In 1919, he established a practice as a landscape architect in Los Angeles, California. Pomona College hired Cornell as its supervising landscape architect, which he continued throughout his career. His first major job In 1922, he designed the master plan for Torrey Pines State Natural Reserve in La Jolla with Theodore Payne. His design avoided alterations to the original landscape and the introduction of non-native plants, resulting in a protecting a unique microclimate. In 1928, the University of Hawaii in Honolulu hired Cornell as its supervising landscape architect.

In the 1930s, Avis and Llewellyn Bixby had hired Cornell to plan the landscape as part of a larger project to rehabilitate the 1840s adobe at the Rancho Los Cerritos in Long Beach. Cornell created an informal front yard with a lawn surrounded by mature trees, landscaped the inner courtyard with a pond, and added a native garden and a fruit orchard along with driveways and walkways.
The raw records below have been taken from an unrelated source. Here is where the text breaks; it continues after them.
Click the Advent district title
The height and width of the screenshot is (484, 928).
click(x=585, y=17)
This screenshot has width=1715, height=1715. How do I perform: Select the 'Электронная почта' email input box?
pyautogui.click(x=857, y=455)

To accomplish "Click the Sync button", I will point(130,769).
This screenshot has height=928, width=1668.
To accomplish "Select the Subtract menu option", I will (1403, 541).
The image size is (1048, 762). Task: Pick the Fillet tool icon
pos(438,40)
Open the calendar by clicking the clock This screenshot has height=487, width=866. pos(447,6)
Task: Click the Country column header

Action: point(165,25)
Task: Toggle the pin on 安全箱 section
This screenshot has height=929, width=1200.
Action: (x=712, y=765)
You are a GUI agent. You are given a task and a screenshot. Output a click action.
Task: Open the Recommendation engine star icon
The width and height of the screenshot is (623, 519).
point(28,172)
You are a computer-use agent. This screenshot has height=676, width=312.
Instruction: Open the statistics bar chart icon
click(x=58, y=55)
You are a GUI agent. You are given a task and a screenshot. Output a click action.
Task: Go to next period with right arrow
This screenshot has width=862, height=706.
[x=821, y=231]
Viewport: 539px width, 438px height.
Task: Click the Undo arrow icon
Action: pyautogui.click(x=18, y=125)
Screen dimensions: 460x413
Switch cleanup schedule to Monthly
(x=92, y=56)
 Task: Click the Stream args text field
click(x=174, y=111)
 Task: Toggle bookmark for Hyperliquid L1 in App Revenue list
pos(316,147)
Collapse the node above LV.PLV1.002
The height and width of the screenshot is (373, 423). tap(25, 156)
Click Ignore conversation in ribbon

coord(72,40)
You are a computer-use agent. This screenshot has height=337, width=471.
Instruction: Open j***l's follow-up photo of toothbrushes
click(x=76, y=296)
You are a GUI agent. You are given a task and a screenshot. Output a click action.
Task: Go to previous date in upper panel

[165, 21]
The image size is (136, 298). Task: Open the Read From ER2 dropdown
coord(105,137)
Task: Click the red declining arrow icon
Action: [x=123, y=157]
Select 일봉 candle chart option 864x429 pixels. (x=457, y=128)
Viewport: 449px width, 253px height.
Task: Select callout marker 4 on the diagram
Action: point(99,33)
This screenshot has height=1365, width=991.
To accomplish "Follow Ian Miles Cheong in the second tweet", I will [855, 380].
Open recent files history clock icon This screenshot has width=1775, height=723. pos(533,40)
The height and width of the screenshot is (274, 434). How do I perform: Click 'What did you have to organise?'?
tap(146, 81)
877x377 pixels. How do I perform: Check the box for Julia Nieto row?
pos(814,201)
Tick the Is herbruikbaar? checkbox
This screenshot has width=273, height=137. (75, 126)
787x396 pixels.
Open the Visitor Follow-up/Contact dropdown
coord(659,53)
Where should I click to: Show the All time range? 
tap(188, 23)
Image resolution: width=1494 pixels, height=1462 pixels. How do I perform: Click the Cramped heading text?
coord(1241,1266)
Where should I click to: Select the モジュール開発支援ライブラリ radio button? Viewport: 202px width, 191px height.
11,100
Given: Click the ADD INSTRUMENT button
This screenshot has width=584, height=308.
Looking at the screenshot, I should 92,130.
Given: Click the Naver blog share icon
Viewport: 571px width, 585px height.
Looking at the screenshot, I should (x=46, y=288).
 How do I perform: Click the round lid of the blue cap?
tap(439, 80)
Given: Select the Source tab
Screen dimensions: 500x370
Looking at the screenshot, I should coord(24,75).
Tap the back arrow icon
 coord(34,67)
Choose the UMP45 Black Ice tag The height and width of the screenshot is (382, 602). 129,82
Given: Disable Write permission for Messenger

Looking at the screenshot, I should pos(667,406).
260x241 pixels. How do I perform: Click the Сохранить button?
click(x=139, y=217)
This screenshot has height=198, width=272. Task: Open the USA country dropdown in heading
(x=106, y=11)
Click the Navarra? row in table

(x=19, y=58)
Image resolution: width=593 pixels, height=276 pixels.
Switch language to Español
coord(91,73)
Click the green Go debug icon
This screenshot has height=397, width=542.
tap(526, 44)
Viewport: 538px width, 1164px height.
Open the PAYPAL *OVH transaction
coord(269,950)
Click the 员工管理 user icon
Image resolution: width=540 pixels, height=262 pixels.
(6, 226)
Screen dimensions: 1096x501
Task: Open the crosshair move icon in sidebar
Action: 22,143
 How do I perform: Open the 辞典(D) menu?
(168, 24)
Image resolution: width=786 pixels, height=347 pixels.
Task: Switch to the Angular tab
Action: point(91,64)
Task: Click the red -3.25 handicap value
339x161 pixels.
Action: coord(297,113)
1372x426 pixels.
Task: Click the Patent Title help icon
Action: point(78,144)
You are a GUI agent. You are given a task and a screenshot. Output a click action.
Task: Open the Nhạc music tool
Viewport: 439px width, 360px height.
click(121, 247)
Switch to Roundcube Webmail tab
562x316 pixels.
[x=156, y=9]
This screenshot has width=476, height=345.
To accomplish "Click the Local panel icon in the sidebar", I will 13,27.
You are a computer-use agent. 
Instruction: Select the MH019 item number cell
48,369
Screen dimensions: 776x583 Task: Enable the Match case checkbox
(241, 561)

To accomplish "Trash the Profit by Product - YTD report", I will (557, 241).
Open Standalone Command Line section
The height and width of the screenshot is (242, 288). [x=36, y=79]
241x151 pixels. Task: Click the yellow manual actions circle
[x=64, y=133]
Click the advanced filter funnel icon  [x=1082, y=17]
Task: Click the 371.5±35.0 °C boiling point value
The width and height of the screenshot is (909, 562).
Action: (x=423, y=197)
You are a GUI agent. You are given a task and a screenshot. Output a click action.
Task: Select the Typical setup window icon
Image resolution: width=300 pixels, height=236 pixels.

In 1937, the University of California Los Angeles hired Cornell as its supervising landscape architect, the third of his long-term collegiate projects, which resulted in awards for the Franklin D. Murphy Sculpture Garden and the Sunset Canyon Recreation Center.

He also designed the Hillside Memorial Park Cemetery, the grounds of the Civic Center and the La Brea Tar Pits in Los Angeles, the Beverly Gardens Park in Beverly Hills, and the Glen Haven Memorial Park in Sylmar.

He was a trustee and Fellow of the American Society of Landscape Architects.

===Death===
He died on April 6, 1972.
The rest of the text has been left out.